There is a widespread perception (probably shared by many Hindus as well as the predictable Christians and Jews) that Islam is a uniquely evil religion. Because Islam is a latecomer among the great religions, and because Muslims are relative latecomers to America, the religion and its believers are often pressured into proving their good will in a manner not demanded of other faiths and faithful. Here's an example of that attitude as expressed by Cal Thomas -- another Christian Islamophobe: "It isn’t America’s obligation to demonstrate our tolerance, as if by doing so those within Islam who wish to destroy us will ultimately transform into religious pluralists. It is their obligation to demonstrate their own tolerance in the face of much evidence of Islamic intolerance and violence by radicals." But if history forces Muslims to prove their worthiness of American liberty, history should impose the same obligation on Thomas's own faith in nearly all its denominational permutations. History also tells us that other newcomers throughout American history -- Irish Catholics, Italians, Chinese, etc.-- were challenged to prove their cultural or intellectual worthiness of American citizenship against charges that Catholicism, "Latin" culture, "Oriental" racial characteristics, and so on made them incapable of living as citizens of a republic. These nativist demands have always been proven unnecessary by the successful assimilation of immigrants within two or three generations of American life, and the capacity of Muslims for assimilation was not questioned by most people in this country before 2001. Nor has it always been controversial for Americans to accommodate Islamic customs. As Eugene Robinson points out, Ramadan was first observed at the White House by Thomas Jefferson in 1805 as a courtesy to a Tunisian ambassador. Robinson is right to suspect that a President showing the same courtesy today would be tagged as an appeaser by our modern Islamophobes.

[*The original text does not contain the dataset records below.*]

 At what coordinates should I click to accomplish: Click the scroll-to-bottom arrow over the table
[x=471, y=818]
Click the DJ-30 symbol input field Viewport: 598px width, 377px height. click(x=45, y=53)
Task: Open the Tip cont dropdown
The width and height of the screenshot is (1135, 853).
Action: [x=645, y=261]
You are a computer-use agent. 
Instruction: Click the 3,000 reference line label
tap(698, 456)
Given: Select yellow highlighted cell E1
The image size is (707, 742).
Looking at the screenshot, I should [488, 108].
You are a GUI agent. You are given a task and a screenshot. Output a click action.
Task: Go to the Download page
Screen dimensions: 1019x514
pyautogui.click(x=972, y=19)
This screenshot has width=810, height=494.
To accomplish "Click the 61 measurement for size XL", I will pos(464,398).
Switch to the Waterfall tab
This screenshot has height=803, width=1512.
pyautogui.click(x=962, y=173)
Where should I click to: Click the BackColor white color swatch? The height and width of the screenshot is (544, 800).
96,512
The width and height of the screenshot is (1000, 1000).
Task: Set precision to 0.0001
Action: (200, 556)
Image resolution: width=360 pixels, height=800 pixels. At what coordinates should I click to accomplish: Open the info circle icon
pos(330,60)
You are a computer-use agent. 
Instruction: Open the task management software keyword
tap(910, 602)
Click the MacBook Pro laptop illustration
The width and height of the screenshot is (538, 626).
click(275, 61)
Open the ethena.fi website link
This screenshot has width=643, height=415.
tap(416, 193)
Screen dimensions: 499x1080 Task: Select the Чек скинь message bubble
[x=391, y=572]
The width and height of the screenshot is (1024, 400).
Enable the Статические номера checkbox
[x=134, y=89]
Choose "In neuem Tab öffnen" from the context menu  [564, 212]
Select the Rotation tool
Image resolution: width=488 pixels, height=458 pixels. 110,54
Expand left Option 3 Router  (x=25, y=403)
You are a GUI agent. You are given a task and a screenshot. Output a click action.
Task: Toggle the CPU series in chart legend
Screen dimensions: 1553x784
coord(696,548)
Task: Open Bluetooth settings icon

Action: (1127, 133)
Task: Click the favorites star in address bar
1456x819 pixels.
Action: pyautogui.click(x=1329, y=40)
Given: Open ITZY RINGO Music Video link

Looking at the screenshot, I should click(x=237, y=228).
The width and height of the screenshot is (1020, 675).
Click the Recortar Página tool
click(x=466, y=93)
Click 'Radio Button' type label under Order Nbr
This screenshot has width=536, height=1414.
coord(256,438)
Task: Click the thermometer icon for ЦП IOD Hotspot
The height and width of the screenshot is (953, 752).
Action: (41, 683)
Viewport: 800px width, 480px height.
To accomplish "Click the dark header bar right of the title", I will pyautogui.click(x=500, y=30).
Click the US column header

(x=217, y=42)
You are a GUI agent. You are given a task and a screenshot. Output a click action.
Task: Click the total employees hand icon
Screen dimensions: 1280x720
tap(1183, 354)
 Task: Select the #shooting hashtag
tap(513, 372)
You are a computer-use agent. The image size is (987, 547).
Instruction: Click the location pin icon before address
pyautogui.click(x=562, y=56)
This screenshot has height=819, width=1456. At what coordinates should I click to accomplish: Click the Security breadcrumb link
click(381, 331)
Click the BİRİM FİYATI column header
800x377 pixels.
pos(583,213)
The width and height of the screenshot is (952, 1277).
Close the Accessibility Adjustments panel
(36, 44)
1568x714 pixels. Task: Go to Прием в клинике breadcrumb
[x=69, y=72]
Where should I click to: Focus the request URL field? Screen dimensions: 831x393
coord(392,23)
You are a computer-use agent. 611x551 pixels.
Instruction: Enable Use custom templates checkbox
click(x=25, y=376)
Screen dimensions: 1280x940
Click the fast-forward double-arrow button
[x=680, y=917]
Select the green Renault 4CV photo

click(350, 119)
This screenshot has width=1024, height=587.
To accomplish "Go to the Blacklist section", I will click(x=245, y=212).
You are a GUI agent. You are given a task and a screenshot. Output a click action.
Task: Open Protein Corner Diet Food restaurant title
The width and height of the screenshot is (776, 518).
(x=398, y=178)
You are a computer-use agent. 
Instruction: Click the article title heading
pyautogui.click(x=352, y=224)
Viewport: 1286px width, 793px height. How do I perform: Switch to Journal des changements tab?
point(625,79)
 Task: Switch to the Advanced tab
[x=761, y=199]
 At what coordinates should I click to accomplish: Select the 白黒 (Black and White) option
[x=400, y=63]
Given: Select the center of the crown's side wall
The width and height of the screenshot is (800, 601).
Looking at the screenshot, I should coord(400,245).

It's one thing for us to respect the obligations Islam imposes on Muslims, and another when Muslims claim that their beliefs impose obligations on the rest of us. If respect for Muslims' regard for Muhammad must be weighed against respect for everyone else's right not to share that regard, the latter wins. If respect for a Muslim group's desire (innocent until proven guilty) to make a goodwill gesture in lower Manhattan must be weighed against respect for the indiscriminate grief of certain Americans, the former wins. There is an obligation to tolerate on both sides, and that's why both must be denied veto power over potentially offensive free expression. You don't trust Islam? If Muslims have a right to build on that property, too bad for you? You don't think Islam should be insulted? If Florida law allows a book burning, too bad for you, too. Neither of you have a right to dislike the other unless you acknowledge the other's right to dislike you, and neither of you can turn your dislike into law. That's the American way.

4 comments:

Anonymous said...

I wasn't aware that "liking" or "disliking" was a right.

Samuel Wilson said...

Try stopping someone, then. But if you prefer, the right is to hold a critical opinion of a group based on their beliefs and practices. For instance, I have a right to dislike Islam or the Republican party or (fill in the blank) based on what it preaches. This is the sort of right for which each person is his own guarantor.

Anonymous said...

I'd say it's more of a freedom than a right. But only because my definition of a "right" is part of the social contract. We support a specific government and, in return, that government guarantees certain "rights", ie behaviors or practices the citizens are allowed. "Hate" or "intolerance" aren't so much "rights" as they are a freedom. You are free to hate anyone or group, to be intolerant of any one or group, to love any one or group, etc.

Freedom, in my opinion, isn't a right granted by the government as much as it is a thing that government can't control or take away.

Samuel Wilson said...

That's a reasonable distinction. For my purposes in the original post "right" better conveyed the reciprocity civil society would seem to require. But the sort of judgmental attitude I refer to is probably best described as a prerogative, a freedom that becomes a "right" by virtue of your power to claim and defend it.